Vaya, el buenazo tenía el día faltón.

—Sin faltar Tío Ra, no te pases ni un pelo. Mira, por ser vos quien sois no te oyes cuatro frescas.
—Que raro, normalmente no te andas con contemplaciones y me oigo dieciséis frescas.
—Oye chicos, y ya que habéis sacado el tema ese de “por ser vos quien sois”. Tío Ra, tú, ¿quién eres?

Julieta, después de comer, entra como en trance y habla por boca de ganso.

—¿Cómo que quien soy? No te rayes Julieta, soy el que soy, el Tío Ra. Niña (dirigiéndose a mí) tu amiga ha tomado demasiado sol y tiene lagunas de memoria
—Que no es eso. Lo que quiero saber es por qué eres Tío Ra, y no Ra a secas. Eres tío ¿por parte de padre, de madre o de espíritu santo?
—Ése es un secreto que mucha gente querría saber, pero no estoy autorizado a revelar. I’m sorry.
—Así se habla, Uncle Ra. Que a nadie le importa nuestro árbol genealógico.

Pero Julieta es maña, ¿lo sabían? Y no se rinde.

—No, en serio, ¿eres tío por parte de padre?, ¿de madre?, ¿eres tío postizo?
—Que no te lo cuento y no te lo cuento, ea, se acabó tanta preguntita.
—Yo es que no lo entiendo, eres muy joven para ser hermano de…
—Y tú eres muy joven para morir, Julieta, mi amor, así que calla la boca.
—Pero bueno, si te llaman Tío será por algo.
—Eso es una pregunta boba. ¿De quién era padrino el Padrino?
—No es lo mismo.
—Es parecido.

Aquí intervine yo en mi versión conciliadora:

Tío Ra nació tío, sin más. Como el Tío Gilito, cuya “tiedad” asumíamos sin indagar nada.
—¿Tú crees que tratándose de un pato millonario eran necesarios más datos? Claro, que lo mismo sucedía con el Tío Aquiles.
—Veo querida Juli que lo vas captando. Mi personalidad es la que es y me ha costado mucho forjármela.
—Vale pero, ¿por qué Tío Ra y no Hermano Ra o Cuñado Ra?
Julieta, es la última vez que te lo digo: Mi nombre es Ra, Tío Ra. Y punto pelota

Intervine de nuevo en mi versión conciliadora mejorada.

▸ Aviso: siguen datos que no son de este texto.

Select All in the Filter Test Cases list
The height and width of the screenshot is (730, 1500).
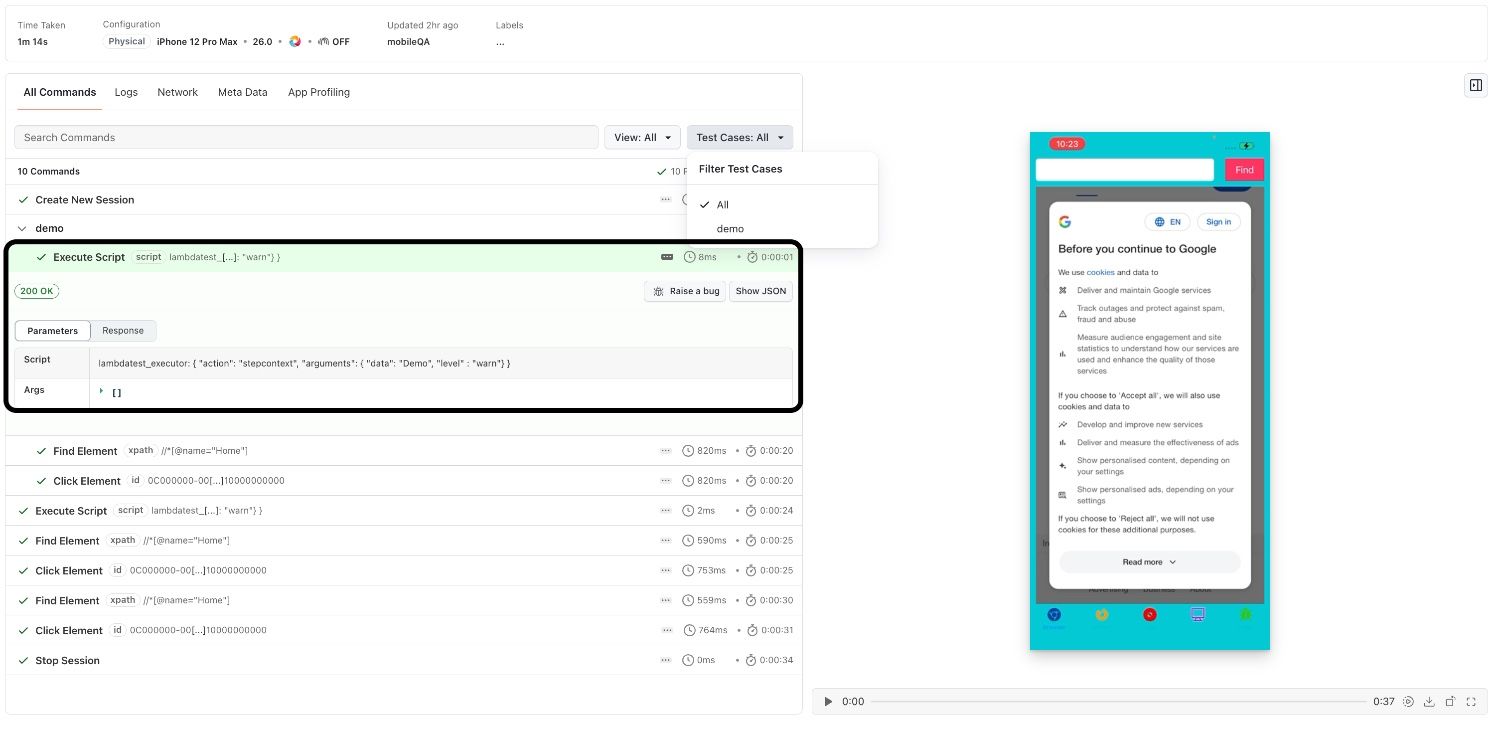click(x=722, y=205)
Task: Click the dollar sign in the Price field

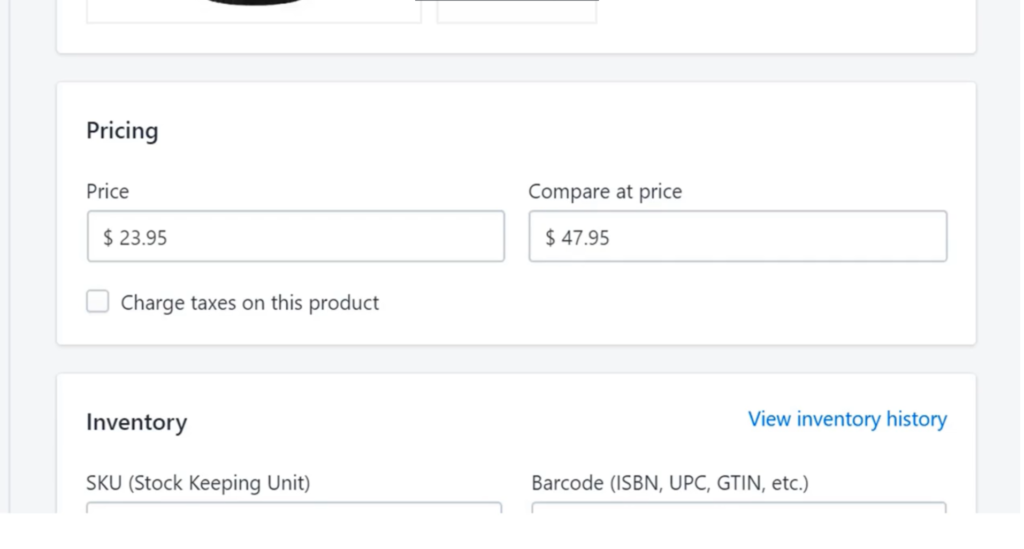Action: pyautogui.click(x=108, y=238)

—Bueno, bueno, ya vale. Tengamos la fiesta en paz. Qué más da de donde le viene el tío. El caso es que es Tío Ra y le queremos mucho. Y tú eres Julieta y eres mi mejor amiga. Eso es lo importante.
—Qué cursi has estado ahí sobrina.
—Ingrato, encima de que intento sacarte de un apuro.
—¿Ves como no merece que le guardes el secreto? Cuéntame la verdad y te llevo a Port Aventura.
—Ni se te ocurra sobri. Si no le dices nada, yo te llevo a Port Aventura y a ver Los cuatro fantásticos.
—Subo la propuesta con el concierto de Amaral.
Amaral y unos percebes.
—Añado una camiseta de las Tanga Girls.
—¡BUENO YA BASTA!

El silencio fue total.

—¿Queréis dejarlo ya que me estáis estresando? Tú Tío Ra, a dormir la siesta al sofá y te pones el aire acondicionado, a ver si te enfrías un poco, que te veo acalorado. Y tú Julieta, a dormir la siesta a la hamaca de fuera y si no se te bajan los humos, te riegas con la manguera del jardín. Castigados sin postre, hombre ya, hay que ver la guerra que dais, que no me dejáis disfrutar de un domingo en paz.

Es fue mi última intervención de la tarde, en versión “ya me habéis hinchado las narices, hasta aquí hemos llegado”.

Y todo, por una manzana. La historia se repite.